## TASK DETAILS
Set down exactly the lines below between the line holding "Instruction: Open Kurt" and the line holding "Click the settings", inclusive; no other line belongs in the answer.

(INPUT Opens)

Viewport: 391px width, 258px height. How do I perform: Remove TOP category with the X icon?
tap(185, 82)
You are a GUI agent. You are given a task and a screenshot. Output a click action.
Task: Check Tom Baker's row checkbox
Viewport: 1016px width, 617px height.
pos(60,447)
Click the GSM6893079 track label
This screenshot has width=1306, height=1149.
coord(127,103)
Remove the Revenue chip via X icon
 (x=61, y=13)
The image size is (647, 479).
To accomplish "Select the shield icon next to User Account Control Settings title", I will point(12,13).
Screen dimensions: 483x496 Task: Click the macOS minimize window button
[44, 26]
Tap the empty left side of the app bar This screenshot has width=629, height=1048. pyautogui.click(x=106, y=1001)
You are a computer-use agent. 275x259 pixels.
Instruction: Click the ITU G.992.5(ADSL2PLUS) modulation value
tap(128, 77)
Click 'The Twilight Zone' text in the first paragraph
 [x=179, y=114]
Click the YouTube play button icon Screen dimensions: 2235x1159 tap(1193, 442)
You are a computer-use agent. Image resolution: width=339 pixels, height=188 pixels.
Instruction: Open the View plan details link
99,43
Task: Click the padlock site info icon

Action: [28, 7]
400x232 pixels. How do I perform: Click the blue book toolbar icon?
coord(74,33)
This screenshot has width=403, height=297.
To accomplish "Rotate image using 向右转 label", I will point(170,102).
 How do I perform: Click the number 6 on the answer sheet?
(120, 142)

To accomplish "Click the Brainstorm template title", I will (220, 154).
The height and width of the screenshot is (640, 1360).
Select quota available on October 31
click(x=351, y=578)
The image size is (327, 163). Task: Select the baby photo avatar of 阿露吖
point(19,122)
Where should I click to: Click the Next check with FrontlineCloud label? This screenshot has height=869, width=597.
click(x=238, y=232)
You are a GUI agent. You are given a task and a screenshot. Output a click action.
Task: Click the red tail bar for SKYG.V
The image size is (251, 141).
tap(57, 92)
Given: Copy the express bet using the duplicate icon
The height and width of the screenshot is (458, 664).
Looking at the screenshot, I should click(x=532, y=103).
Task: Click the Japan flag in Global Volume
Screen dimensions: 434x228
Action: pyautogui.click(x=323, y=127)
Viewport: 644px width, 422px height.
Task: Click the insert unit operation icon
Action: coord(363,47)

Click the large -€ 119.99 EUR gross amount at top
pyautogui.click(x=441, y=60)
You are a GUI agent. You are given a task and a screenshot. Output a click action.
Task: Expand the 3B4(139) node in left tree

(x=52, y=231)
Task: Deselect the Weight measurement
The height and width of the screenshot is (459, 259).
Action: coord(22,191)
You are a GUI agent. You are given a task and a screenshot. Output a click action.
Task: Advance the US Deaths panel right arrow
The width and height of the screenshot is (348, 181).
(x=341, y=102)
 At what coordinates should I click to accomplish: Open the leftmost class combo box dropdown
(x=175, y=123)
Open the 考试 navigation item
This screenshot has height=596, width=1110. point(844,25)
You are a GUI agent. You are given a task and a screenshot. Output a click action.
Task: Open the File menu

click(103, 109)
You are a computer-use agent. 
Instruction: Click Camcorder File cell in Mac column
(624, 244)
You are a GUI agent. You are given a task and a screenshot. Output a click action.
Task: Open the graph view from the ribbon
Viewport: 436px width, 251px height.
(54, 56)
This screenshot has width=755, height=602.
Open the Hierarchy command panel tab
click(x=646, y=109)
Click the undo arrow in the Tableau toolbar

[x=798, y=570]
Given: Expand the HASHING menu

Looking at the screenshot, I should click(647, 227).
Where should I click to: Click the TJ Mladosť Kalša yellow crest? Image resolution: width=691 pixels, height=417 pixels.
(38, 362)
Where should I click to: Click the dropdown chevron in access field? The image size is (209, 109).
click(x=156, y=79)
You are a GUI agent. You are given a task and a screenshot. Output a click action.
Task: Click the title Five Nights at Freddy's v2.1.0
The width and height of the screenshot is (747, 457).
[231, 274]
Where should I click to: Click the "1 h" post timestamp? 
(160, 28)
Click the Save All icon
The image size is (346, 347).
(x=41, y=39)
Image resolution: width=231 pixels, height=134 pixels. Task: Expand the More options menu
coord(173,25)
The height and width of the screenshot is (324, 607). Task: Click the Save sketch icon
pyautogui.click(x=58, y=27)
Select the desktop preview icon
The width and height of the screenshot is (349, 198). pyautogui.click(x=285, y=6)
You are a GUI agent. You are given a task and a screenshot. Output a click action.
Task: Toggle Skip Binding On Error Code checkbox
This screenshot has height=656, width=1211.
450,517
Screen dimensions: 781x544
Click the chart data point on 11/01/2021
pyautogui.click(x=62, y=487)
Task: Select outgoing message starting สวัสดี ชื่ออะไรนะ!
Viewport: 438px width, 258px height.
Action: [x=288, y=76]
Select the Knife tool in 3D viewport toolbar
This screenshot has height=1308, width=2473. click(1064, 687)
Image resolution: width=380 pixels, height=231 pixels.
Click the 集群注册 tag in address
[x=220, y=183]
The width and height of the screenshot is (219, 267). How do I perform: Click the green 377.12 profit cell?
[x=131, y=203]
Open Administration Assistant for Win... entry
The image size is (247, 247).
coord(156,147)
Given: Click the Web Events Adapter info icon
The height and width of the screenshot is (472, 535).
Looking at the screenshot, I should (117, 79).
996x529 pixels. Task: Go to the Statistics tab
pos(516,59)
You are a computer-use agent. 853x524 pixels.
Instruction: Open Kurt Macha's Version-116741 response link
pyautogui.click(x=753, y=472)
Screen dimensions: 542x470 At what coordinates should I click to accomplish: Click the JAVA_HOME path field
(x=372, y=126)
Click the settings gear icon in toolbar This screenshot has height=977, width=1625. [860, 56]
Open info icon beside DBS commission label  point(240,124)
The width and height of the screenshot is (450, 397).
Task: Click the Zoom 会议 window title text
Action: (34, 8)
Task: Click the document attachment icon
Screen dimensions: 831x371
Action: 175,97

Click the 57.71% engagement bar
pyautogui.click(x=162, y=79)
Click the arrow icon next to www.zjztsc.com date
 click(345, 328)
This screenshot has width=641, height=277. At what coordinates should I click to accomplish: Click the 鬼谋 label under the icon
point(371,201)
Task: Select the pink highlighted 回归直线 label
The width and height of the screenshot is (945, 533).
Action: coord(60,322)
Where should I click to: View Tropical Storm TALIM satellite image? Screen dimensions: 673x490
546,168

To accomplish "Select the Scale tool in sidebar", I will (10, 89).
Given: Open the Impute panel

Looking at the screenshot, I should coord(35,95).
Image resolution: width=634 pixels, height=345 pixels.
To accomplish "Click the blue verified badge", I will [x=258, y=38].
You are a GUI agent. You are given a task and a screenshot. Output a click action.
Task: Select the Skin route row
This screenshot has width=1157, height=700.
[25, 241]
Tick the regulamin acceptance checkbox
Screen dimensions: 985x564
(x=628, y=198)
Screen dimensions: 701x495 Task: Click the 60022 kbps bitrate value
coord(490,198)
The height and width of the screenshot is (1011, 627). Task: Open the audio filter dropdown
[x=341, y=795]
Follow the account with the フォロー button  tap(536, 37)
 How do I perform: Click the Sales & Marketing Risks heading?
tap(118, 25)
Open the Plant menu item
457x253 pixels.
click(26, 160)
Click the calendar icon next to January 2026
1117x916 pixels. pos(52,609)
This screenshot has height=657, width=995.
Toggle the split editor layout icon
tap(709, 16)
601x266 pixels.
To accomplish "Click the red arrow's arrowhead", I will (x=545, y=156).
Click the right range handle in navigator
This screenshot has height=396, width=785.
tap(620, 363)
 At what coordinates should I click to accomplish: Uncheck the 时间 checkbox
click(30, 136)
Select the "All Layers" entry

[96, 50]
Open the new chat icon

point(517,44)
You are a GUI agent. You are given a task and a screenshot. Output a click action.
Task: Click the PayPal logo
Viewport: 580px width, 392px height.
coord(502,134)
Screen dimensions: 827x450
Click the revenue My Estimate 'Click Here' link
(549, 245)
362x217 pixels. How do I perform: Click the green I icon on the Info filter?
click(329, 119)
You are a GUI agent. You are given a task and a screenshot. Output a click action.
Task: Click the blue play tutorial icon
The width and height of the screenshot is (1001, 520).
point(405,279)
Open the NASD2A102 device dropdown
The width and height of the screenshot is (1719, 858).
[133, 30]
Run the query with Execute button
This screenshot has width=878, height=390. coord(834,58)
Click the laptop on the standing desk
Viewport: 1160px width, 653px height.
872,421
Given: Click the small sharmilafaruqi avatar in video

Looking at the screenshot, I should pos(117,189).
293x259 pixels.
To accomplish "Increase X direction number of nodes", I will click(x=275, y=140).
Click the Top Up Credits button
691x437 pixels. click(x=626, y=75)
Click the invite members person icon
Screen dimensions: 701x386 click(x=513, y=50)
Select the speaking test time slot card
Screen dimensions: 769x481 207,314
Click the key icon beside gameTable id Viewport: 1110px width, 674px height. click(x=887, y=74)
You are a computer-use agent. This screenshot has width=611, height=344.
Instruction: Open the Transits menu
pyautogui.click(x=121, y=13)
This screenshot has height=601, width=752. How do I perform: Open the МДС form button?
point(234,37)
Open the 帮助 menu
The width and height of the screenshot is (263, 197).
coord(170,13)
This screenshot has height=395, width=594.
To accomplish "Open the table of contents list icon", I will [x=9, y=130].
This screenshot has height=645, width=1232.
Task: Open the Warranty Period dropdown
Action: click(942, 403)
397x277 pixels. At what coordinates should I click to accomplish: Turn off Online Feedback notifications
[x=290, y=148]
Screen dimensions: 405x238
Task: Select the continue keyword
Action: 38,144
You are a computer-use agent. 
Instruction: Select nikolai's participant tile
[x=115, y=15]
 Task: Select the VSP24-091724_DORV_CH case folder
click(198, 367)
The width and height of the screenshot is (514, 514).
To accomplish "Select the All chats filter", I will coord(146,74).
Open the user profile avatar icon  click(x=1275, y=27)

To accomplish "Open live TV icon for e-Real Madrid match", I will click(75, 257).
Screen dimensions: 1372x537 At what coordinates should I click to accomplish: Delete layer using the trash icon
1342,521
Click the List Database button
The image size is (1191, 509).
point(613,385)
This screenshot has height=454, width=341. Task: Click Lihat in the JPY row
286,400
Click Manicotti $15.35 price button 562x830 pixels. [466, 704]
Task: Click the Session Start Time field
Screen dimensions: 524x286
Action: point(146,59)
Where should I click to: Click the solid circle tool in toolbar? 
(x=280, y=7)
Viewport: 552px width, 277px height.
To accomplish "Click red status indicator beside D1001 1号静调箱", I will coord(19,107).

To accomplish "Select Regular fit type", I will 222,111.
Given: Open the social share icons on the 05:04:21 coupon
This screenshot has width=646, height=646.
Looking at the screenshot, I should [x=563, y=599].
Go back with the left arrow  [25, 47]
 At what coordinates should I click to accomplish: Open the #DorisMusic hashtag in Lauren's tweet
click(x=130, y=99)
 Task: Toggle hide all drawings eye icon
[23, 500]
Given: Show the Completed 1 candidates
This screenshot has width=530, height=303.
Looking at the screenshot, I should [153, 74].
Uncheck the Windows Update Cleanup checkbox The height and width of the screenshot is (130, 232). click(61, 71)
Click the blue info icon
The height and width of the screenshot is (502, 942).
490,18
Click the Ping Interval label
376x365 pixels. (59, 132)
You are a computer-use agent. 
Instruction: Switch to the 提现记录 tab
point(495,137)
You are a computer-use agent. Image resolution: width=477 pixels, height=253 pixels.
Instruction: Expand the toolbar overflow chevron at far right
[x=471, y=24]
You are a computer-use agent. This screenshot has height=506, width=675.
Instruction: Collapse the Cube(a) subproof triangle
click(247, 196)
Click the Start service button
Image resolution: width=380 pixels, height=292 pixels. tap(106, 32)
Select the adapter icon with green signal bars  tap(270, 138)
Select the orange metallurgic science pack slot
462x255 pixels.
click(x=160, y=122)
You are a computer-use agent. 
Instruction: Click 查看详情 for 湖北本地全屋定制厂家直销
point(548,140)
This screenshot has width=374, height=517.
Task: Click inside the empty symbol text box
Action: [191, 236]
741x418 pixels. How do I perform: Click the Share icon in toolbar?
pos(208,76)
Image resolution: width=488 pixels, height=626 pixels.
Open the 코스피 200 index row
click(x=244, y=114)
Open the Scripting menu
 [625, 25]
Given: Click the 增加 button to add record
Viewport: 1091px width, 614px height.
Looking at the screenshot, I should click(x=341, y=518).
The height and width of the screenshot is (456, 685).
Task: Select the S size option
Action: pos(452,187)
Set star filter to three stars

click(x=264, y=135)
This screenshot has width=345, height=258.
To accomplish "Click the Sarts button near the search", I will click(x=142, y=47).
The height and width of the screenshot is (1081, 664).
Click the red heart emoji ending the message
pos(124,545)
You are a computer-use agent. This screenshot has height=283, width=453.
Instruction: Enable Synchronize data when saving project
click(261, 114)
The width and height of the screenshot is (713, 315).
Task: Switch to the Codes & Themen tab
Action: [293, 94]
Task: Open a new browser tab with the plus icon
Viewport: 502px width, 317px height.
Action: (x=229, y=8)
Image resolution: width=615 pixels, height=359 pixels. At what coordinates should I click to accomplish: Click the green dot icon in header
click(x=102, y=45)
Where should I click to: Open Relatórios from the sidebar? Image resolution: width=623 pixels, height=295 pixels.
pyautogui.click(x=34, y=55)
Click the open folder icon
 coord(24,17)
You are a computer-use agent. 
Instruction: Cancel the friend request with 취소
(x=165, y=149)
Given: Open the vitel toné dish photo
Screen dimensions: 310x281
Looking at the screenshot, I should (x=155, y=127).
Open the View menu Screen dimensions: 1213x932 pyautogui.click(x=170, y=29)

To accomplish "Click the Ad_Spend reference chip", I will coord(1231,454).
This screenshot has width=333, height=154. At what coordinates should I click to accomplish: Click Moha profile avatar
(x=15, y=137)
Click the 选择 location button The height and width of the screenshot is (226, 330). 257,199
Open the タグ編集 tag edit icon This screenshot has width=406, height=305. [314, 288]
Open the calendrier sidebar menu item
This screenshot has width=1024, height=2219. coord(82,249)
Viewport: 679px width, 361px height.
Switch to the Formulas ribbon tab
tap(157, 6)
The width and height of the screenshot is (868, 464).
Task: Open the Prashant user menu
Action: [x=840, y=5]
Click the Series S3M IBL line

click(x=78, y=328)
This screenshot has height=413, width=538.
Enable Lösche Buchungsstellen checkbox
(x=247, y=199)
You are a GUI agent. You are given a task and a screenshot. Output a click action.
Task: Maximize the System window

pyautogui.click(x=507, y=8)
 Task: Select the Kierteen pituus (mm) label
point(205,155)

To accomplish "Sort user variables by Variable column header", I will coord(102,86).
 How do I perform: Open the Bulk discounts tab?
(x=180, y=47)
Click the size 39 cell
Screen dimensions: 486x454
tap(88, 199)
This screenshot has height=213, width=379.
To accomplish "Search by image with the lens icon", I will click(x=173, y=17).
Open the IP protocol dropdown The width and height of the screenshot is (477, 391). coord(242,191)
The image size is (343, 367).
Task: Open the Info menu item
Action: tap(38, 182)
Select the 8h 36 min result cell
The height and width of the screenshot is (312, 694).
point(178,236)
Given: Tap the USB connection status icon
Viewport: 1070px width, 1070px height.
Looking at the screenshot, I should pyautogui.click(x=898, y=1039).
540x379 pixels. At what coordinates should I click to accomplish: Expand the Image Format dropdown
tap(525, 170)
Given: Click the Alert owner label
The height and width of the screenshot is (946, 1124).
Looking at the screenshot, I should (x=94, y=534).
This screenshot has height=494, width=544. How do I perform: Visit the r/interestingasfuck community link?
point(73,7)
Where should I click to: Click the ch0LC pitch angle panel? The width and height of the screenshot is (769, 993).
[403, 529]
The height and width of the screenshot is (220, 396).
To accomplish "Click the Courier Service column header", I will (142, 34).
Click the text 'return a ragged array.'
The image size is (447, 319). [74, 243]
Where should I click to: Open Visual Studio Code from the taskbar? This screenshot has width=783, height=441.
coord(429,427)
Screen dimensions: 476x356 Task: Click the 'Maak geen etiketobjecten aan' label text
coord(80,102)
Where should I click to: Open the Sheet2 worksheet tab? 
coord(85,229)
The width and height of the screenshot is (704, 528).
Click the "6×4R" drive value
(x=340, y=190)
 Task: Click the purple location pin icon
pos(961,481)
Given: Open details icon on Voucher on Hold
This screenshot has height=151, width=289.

(INPUT Closes)

## RESULT FOR THIS EXERCISE
Instruction: Open Kurt Macha's Version-116741 response link
pyautogui.click(x=753, y=472)
Screen dimensions: 542x470 At what coordinates should I click to accomplish: Click the JAVA_HOME path field
(x=372, y=126)
Click the settings gear icon in toolbar This screenshot has height=977, width=1625. [860, 56]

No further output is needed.